- [Ações necessárias]
1. Responda com base no texto sobre a série Elite:
(a) Por volta de que ano vários intelectuais defenderam que o cinema entrasse na escola como aliado pedagógico?
(b) Quem criou a série Elite e em que ano ela foi lançada?
(c) Quantos episódios tem cada temporada da série?
2. Prossiga a redação do texto sobre a série Elite a partir da última frase apresentada.

- [Trecho da página]
------------------------

Moral, habitus de classe, gênero e protagonismo feminino na série Elite

Evelyn de Almeida Orlando

O uso do cinema na educação é um tema antigo, introduzido no Brasil por alguns intelectuais que entenderam não apenas se tratar de uma ferramenta eficaz para o ensino, como também entenderam não ser possível disputar com os novos artefatos da modernidade, sendo melhor tirar proveito deles. Foi com esse mote que, por volta de 1931, vários intelectuais defenderam que o cinema deveria entrar na escola como um aliado pedagógico. Hoje, além do cinema, temos as séries, presentes talvez mais do que o cinema no cotidiano dos jovens, e que podem ser um valioso recurso para promover reflexões a partir de temas e questões pouco discutidas nas salas de aula, mas que se impõem, de muitos modos, em suas vidas.

Nesse sentido, pensar as representações, os códigos, as linguagens das séries nos permite avançar do puro consumo para um exercício de leitura do que se está consumindo. No âmbito da sala de aula, significa chamar a atenção para o ato de ler o mundo em suas diferentes linguagens. No âmbito das pesquisas, significa atentar para diferentes objetos e fontes de pesquisa que põem em circulação modelos culturais, valores, códigos comportamentais e um conjunto de habitus que vão orientando uma cultura geracional.

Foi com esse enfoque que li a série espanhola  Elite, criada por Carlos Montero e Darío Madrona e lançada em 2018 pela Netflix. Até o momento, conta com três temporadas de oito episódios cada e apresenta uma gama de frentes possíveis para discussão. Escolhi comentar neste artigo a que mais me saltou aos olhos: a relação entre moralidade, habitus de classe, gênero e protagonismo feminino.

------------------------

- [Registros de localização de itens]

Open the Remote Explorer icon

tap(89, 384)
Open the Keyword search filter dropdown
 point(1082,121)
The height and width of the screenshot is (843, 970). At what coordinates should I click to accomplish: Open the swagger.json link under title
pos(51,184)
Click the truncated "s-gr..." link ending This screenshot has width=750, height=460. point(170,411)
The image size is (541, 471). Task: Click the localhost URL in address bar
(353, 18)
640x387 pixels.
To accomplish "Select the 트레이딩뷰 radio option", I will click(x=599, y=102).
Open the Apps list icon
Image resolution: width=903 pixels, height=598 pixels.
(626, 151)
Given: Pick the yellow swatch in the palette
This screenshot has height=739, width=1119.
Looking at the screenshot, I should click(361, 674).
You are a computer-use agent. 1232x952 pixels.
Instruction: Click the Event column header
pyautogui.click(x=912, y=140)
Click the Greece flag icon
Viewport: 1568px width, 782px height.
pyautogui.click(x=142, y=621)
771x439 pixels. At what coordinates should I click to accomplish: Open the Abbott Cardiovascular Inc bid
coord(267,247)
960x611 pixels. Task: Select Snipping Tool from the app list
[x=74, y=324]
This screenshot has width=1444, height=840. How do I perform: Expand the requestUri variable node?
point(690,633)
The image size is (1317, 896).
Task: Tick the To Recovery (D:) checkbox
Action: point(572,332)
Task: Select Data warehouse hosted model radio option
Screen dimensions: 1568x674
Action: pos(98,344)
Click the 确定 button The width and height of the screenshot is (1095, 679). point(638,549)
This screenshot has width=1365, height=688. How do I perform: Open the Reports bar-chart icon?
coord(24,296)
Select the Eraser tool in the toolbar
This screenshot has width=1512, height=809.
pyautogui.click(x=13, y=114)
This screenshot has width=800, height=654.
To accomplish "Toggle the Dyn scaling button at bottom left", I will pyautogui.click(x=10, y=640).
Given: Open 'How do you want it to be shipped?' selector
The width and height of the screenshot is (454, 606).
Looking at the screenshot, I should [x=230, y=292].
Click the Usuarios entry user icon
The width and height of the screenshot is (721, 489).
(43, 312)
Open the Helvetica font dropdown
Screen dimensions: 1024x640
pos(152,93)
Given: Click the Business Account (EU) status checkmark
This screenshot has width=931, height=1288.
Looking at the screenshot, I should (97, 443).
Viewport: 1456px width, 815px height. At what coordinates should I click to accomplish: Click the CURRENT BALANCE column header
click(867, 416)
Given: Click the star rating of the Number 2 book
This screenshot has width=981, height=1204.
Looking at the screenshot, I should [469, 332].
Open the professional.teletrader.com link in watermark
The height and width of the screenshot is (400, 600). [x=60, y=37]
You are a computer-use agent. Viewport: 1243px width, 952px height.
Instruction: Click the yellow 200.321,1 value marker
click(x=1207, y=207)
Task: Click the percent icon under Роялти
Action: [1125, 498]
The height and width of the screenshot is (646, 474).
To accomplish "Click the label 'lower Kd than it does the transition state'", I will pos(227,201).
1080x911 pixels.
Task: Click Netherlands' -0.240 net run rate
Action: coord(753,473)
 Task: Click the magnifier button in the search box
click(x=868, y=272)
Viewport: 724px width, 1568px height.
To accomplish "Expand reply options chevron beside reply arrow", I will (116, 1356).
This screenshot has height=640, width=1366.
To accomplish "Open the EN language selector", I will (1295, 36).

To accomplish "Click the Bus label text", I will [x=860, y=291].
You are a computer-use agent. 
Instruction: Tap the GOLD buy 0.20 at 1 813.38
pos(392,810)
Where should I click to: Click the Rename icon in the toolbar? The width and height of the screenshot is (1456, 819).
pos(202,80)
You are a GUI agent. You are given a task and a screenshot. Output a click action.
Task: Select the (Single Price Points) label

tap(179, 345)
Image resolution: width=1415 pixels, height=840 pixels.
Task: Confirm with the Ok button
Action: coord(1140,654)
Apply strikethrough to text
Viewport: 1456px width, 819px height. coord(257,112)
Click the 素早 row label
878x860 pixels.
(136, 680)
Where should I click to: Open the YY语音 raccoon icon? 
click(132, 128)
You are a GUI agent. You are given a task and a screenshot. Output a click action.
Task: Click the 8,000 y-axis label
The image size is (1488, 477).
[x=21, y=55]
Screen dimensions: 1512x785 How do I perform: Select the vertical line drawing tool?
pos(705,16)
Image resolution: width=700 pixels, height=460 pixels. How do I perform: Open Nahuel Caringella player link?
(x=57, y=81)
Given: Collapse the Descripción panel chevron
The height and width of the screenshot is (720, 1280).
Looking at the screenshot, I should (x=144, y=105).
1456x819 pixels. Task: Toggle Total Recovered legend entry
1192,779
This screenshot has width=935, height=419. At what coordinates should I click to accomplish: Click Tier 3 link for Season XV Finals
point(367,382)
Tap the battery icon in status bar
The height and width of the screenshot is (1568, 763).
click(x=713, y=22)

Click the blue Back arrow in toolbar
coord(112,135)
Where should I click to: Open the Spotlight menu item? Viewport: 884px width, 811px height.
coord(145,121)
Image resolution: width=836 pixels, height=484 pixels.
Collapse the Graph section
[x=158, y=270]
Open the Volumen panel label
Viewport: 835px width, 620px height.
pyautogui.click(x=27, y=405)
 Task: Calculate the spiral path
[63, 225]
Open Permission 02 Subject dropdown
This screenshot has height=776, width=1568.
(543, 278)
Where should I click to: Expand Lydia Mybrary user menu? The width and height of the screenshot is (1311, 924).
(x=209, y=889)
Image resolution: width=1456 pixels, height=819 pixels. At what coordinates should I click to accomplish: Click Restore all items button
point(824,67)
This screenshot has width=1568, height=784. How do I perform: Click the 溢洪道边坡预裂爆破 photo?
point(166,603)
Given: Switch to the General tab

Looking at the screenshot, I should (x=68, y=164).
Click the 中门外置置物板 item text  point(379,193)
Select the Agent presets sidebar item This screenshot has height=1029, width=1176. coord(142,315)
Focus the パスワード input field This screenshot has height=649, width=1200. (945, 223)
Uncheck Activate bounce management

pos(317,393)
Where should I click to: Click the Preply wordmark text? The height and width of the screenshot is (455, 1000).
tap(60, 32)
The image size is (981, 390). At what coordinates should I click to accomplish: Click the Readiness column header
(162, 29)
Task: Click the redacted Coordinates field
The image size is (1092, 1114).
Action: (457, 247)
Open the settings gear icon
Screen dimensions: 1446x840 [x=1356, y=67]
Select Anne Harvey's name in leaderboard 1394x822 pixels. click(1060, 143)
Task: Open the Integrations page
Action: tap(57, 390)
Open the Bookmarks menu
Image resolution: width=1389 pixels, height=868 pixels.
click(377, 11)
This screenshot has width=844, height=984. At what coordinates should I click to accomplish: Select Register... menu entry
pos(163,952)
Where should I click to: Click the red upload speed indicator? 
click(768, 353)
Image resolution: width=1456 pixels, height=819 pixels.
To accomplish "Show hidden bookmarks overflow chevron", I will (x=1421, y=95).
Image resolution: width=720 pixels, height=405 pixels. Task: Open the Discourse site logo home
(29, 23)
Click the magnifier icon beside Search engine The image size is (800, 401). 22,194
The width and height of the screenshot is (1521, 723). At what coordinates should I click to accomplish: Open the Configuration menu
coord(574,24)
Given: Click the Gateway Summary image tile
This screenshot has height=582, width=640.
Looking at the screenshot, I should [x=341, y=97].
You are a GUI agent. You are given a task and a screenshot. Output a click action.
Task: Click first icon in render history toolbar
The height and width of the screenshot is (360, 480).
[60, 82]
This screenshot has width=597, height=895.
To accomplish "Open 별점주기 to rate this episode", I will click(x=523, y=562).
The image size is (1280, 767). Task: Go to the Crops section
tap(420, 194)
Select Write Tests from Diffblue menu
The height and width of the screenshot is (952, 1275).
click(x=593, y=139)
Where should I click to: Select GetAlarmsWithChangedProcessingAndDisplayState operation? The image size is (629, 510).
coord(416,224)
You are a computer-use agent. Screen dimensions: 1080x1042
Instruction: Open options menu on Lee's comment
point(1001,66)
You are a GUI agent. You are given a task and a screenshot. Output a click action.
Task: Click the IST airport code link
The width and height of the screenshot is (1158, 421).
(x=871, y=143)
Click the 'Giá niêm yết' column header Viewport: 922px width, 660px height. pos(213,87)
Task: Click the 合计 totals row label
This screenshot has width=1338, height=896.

------------------------

- [As respostas]
1.
(a) Por volta de 1931.
(b) Carlos Montero e Darío Madrona; foi lançada em 2018.
(c) Oito episódios.

2.
É interessante pensar como esse mundo das séries vem produzindo uma inversão dos papéis sociais nas narrativas e provocando o olhar para representações antes impensadas. Sem dúvida, é uma forma de educar o olhar do espectador para uma mudança no cenário, para a existência de diferentes identidades, para as múltiplas composições sociais, para diversos conflitos que resultam do choque de culturas e de classe, para a possibilidade de coexistência, apesar de todas as diferenças e tensões resultantes desse encontro.

A trama tem como cenário principal uma escola secundária voltada para formar a elite espanhola e se desenrola em torno de conflitos de classe que surgem a partir da entrada de três alunos bolsistas na escola. O colégio Las Encinas se constitui como um campo de disputas entre os atores que detêm maior capital simbólico e, portanto, ditam as regras do jogo, e o grupo que não apenas não possui o capital simbólico necessário para entrar na disputa de igual para igual, como, a princípio, desconhece os códigos. Aos poucos, os novos alunos, que constituem esse segundo grupo, vão entendendo essa configuração e passam a mobilizar outros tipos de capital para se afirmar nesse jogo de relações de força.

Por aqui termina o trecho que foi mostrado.